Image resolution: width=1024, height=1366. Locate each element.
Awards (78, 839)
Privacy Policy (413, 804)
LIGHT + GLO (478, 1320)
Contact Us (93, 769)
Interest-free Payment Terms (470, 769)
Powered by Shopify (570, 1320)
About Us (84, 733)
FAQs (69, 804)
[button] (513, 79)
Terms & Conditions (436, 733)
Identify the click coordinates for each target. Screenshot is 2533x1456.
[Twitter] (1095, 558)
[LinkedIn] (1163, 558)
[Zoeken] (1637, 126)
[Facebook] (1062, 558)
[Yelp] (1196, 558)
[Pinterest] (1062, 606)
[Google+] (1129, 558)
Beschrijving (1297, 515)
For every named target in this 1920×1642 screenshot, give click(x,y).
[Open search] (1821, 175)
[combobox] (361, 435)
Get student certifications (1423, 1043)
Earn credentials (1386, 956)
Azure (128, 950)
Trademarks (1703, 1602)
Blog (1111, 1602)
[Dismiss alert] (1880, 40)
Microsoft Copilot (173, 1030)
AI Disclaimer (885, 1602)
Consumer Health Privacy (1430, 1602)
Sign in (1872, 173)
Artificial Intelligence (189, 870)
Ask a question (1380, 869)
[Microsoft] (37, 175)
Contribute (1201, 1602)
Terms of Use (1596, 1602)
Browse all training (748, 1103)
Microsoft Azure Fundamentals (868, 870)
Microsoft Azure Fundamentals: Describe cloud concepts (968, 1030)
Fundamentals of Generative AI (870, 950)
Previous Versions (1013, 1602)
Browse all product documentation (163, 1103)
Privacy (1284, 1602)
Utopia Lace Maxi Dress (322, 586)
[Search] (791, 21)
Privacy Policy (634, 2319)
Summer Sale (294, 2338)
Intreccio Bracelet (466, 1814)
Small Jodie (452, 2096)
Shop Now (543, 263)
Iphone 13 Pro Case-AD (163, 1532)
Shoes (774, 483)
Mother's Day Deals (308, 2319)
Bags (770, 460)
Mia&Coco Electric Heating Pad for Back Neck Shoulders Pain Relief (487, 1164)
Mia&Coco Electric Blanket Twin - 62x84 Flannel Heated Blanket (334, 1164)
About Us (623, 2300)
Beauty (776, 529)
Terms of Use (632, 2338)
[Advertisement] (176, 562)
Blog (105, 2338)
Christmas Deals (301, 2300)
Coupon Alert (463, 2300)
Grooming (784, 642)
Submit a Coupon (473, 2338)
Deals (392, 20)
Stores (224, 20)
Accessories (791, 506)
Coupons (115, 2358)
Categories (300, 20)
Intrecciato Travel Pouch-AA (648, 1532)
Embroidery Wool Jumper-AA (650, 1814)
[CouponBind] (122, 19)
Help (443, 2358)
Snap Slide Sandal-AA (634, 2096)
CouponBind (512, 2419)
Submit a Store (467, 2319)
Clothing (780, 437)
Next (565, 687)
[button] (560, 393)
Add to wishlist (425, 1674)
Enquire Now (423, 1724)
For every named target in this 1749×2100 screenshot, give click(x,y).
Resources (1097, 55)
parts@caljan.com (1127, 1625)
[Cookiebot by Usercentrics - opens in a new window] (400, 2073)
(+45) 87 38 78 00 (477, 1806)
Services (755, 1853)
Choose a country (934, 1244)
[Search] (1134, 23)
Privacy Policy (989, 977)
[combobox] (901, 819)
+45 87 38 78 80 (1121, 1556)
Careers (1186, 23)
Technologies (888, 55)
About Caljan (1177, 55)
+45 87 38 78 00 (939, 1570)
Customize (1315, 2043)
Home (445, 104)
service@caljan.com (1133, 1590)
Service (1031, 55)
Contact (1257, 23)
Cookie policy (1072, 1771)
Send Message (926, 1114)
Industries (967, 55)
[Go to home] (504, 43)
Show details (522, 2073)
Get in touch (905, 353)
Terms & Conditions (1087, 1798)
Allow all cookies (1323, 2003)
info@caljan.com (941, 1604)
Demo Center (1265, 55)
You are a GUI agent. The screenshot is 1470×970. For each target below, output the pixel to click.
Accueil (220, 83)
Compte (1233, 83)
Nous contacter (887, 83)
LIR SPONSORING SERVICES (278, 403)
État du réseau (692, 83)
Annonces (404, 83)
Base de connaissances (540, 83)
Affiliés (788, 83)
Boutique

### TASK PROMPT
Nothing but the lines from the top of the records down to the line with "CouponBind (512, 2419)" belongs in the answer; repeat them exactly.

### RESULT OF THE TASK
Image resolution: width=1024, height=1366. Locate each element.
Awards (78, 839)
Privacy Policy (413, 804)
LIGHT + GLO (478, 1320)
Contact Us (93, 769)
Interest-free Payment Terms (470, 769)
Powered by Shopify (570, 1320)
About Us (84, 733)
FAQs (69, 804)
[button] (513, 79)
Terms & Conditions (436, 733)
Identify the click coordinates for each target. Screenshot is 2533x1456.
[Twitter] (1095, 558)
[LinkedIn] (1163, 558)
[Zoeken] (1637, 126)
[Facebook] (1062, 558)
[Yelp] (1196, 558)
[Pinterest] (1062, 606)
[Google+] (1129, 558)
Beschrijving (1297, 515)
For every named target in this 1920×1642 screenshot, give click(x,y).
[Open search] (1821, 175)
[combobox] (361, 435)
Get student certifications (1423, 1043)
Earn credentials (1386, 956)
Azure (128, 950)
Trademarks (1703, 1602)
Blog (1111, 1602)
[Dismiss alert] (1880, 40)
Microsoft Copilot (173, 1030)
AI Disclaimer (885, 1602)
Consumer Health Privacy (1430, 1602)
Sign in (1872, 173)
Artificial Intelligence (189, 870)
Ask a question (1380, 869)
[Microsoft] (37, 175)
Contribute (1201, 1602)
Terms of Use (1596, 1602)
Browse all training (748, 1103)
Microsoft Azure Fundamentals (868, 870)
Microsoft Azure Fundamentals: Describe cloud concepts (968, 1030)
Fundamentals of Generative AI (870, 950)
Previous Versions (1013, 1602)
Browse all product documentation (163, 1103)
Privacy (1284, 1602)
Utopia Lace Maxi Dress (322, 586)
[Search] (791, 21)
Privacy Policy (634, 2319)
Summer Sale (294, 2338)
Intreccio Bracelet (466, 1814)
Small Jodie (452, 2096)
Shop Now (543, 263)
Iphone 13 Pro Case-AD (163, 1532)
Shoes (774, 483)
Mother's Day Deals (308, 2319)
Bags (770, 460)
Mia&Coco Electric Heating Pad for Back Neck Shoulders Pain Relief (487, 1164)
Mia&Coco Electric Blanket Twin - 62x84 Flannel Heated Blanket (334, 1164)
About Us (623, 2300)
Beauty (776, 529)
Terms of Use (632, 2338)
[Advertisement] (176, 562)
Blog (105, 2338)
Christmas Deals (301, 2300)
Coupon Alert (463, 2300)
Grooming (784, 642)
Submit a Coupon (473, 2338)
Deals (392, 20)
Stores (224, 20)
Accessories (791, 506)
Coupons (115, 2358)
Categories (300, 20)
Intrecciato Travel Pouch-AA (648, 1532)
Embroidery Wool Jumper-AA (650, 1814)
[CouponBind] (122, 19)
Help (443, 2358)
Snap Slide Sandal-AA (634, 2096)
CouponBind (512, 2419)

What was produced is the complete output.